Fund Structures and Carried Interest Allocation

A basic private equity fund structure is shown below.  Typically, the fund principals form a general partner entity and a management company entity.  The principals then raise capital from limited partners and make investments over the term of the fund.  The management company receives management fees, often around 2% per year, for investment management services provided.  The general partner entity typically invests alongside the limited partners and receives its pro-rata share of returns along with the limited partners.  If the fund exceeds certain benchmarks, the general partner also receives carried interest, often around 20% of fund returns beyond the benchmark.

It is important to note that private equity fund structures come in many forms, from basic to complex.  Even though this article is focused primarily on private equity funds, similar concepts apply to certain hedge funds and venture capital funds.

Navigating Uncertainty and Valuation Challenges

Uncertainty exists regarding the fund’s performance, more so earlier in the fund’s life.  When the fund entities are formed, and before capital is raised, there is also uncertainty regarding how much capital will be raised. These uncertainties result in low values for the fund entities at inception.  The fund entity values will appreciate significantly if the fund is able to successfully raise capital and achieve strong investment returns.    
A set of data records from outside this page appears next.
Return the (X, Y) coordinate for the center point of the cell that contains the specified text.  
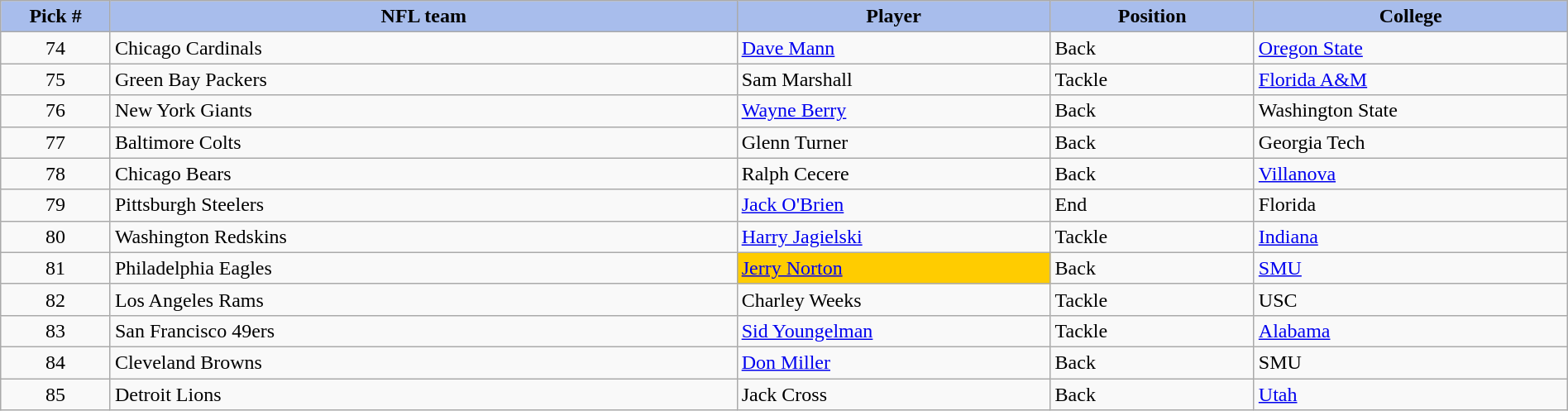
Baltimore Colts (423, 142)
USC (1411, 299)
Detroit Lions (423, 394)
81 (56, 268)
New York Giants (423, 111)
Washington Redskins (423, 237)
Player (893, 17)
Indiana (1411, 237)
Alabama (1411, 331)
Villanova (1411, 174)
Chicago Bears (423, 174)
Jack Cross (893, 394)
Glenn Turner (893, 142)
Dave Mann (893, 48)
Oregon State (1411, 48)
82 (56, 299)
79 (56, 205)
NFL team (423, 17)
78 (56, 174)
83 (56, 331)
Los Angeles Rams (423, 299)
75 (56, 79)
Washington State (1411, 111)
Cleveland Browns (423, 362)
77 (56, 142)
End (1152, 205)
Wayne Berry (893, 111)
Harry Jagielski (893, 237)
Ralph Cecere (893, 174)
Charley Weeks (893, 299)
80 (56, 237)
Utah (1411, 394)
74 (56, 48)
Sid Youngelman (893, 331)
Georgia Tech (1411, 142)
Position (1152, 17)
Florida A&M (1411, 79)
Pick # (56, 17)
76 (56, 111)
Don Miller (893, 362)
Philadelphia Eagles (423, 268)
Jerry Norton (893, 268)
Chicago Cardinals (423, 48)
84 (56, 362)
San Francisco 49ers (423, 331)
Sam Marshall (893, 79)
Green Bay Packers (423, 79)
Florida (1411, 205)
85 (56, 394)
College (1411, 17)
Pittsburgh Steelers (423, 205)
Jack O'Brien (893, 205)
Why would a newly formed fund entity have any value before capital is raised? The IRS’ Revenue Procedure 93-27 provides that if a person receives a profits interest for the provision of services to or for the benefit of a partnership in a partner capacity or in anticipation of being a partner, the IRS will not treat the receipt of such an interest as a taxable event for the partner or the partnership. It has been argued that 93-27 means that a profits interest has no value at issuance.  However, the IRS has made it clear that 93-27 is not applicable to valuing carried interest.
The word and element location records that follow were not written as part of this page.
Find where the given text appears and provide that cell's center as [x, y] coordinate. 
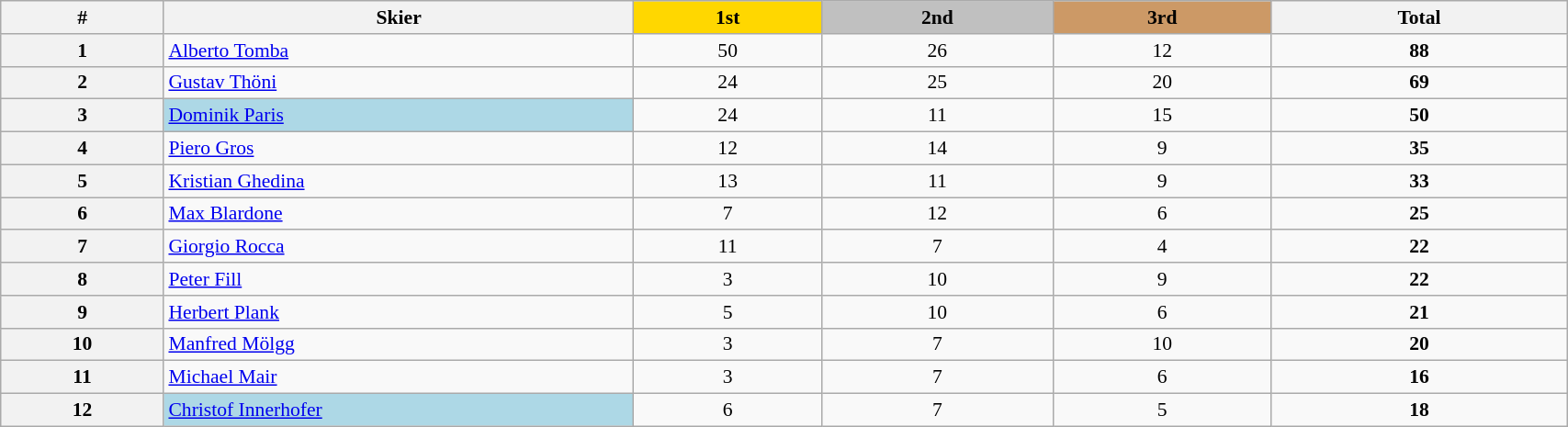
88 [1418, 51]
Alberto Tomba [399, 51]
14 [937, 149]
2 [83, 83]
Christof Innerhofer [399, 411]
Kristian Ghedina [399, 181]
# [83, 17]
3rd [1162, 17]
Skier [399, 17]
35 [1418, 149]
8 [83, 279]
33 [1418, 181]
Manfred Mölgg [399, 344]
21 [1418, 312]
69 [1418, 83]
Total [1418, 17]
Herbert Plank [399, 312]
16 [1418, 378]
Giorgio Rocca [399, 247]
13 [728, 181]
Max Blardone [399, 214]
Peter Fill [399, 279]
Gustav Thöni [399, 83]
Piero Gros [399, 149]
26 [937, 51]
15 [1162, 116]
Michael Mair [399, 378]
18 [1418, 411]
2nd [937, 17]
Dominik Paris [399, 116]
1 [83, 51]
1st [728, 17]
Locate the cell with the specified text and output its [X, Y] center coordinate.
Challenges in Valuing Interests in Fund Entities

A qualified appraisal prepared by a qualified appraiser with experience valuing carried interest is paramount when making estate planning transfers with newly formed fund entity interests given the complexity involved.  In addition to fund structure, other items that require appraiser familiarity with carried interest include the following:

  • Fundraising: What is the fund’s target size?  What is the minimum required investment?  Will the fund offer special terms for early investors or for a large “anchor” investor?
  • Fund investment strategy: What types of investments will the fund make in terms of asset classes, industries, size of interests, number of investments, etc.?  How will the investments shape expected returns for the fund?  What is the expected holding period for the investments?  Will capital from the sales of investments be reinvested?  Will the fund use leverage?
  • Fund terms: How is the management fee calculated and how often will it be assessed?  Who will pay for fund expenses?  Is there a general partner catch-up after the hurdle is reached?  Are distributions made on a deal-by-deal basis, or on a cumulative basis?  Can the general partner waive management fees associated with their direct investments in the fund?

Conclusion

In conclusion, carried interests in newly formed fund entities present a valuable estate planning opportunity, particularly during times of economic uncertainty and where there is potential for fund appreciation.

It is essential to work with qualified appraisers familiar with the complexities of fund structures and tax regulations to ensure optimal outcomes. Engaging with experienced advisors can significantly enhance the outcomes of your estate planning efforts.